Remember, Şimşek has classified those in front of him as qualified participants and citizens watching on their screens... For his programme to work, he needs the contribution of qualified participants and citizens to stay in their seats and not to get up. Because this programme will not be tested by data and statistics, but by the possible attitudes of these masses. He is one of those who know this best.

"WE DON'T TAKE INTO ACCOUNT BLACK SEA GAS AND GABONESE OIL".

There was an interesting point in Şimşek's speech yesterday.

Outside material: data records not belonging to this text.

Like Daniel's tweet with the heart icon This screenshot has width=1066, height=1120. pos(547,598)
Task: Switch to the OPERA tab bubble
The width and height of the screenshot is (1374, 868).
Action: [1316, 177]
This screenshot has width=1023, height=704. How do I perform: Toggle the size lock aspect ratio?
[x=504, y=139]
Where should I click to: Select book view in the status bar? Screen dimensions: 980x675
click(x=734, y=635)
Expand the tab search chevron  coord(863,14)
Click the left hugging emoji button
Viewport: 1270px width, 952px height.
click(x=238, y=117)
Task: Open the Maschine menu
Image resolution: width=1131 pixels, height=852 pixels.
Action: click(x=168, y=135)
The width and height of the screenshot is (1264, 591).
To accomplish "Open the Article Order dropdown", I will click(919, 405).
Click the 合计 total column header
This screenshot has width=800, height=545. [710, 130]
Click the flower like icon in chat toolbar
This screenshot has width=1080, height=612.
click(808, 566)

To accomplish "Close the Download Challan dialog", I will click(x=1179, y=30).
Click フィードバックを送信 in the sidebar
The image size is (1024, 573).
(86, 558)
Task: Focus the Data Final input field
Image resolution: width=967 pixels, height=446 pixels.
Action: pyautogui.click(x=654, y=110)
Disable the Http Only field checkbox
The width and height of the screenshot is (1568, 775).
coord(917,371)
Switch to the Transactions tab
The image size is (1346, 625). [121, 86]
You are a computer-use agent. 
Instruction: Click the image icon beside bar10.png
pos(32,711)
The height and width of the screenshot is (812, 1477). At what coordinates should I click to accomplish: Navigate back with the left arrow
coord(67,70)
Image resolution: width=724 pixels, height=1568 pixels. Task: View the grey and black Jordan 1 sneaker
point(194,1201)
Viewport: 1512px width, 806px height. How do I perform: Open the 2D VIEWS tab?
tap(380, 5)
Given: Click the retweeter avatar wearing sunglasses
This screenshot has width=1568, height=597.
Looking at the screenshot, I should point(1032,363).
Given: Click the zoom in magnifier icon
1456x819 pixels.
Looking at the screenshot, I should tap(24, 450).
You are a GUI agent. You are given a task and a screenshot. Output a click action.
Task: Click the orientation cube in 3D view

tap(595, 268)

He spoke with irony, almost mockery, about some practices and concepts to which previous economic administrations and Erdoğan attached great importance. The first of these was the Currency Protected Deposit (KKM). When he mentioned that they were reducing the KKM, he said with a mocking smile, "How are we going to explain this to foreign guests now?" and even offered a translation himself. He joined in the laughter that erupted in the room.

Secondly, while talking about the importance of alternative energy sources to reduce the current account deficit, he brought up the Black Sea gas and the oil reserves allegedly found in Gabar. As you know, these are strong cards that Erdoğan often puts on the table. "We don't take them into account in the medium-term programme," said Şimşek, "If they come, they will be added out of the blue, so to speak."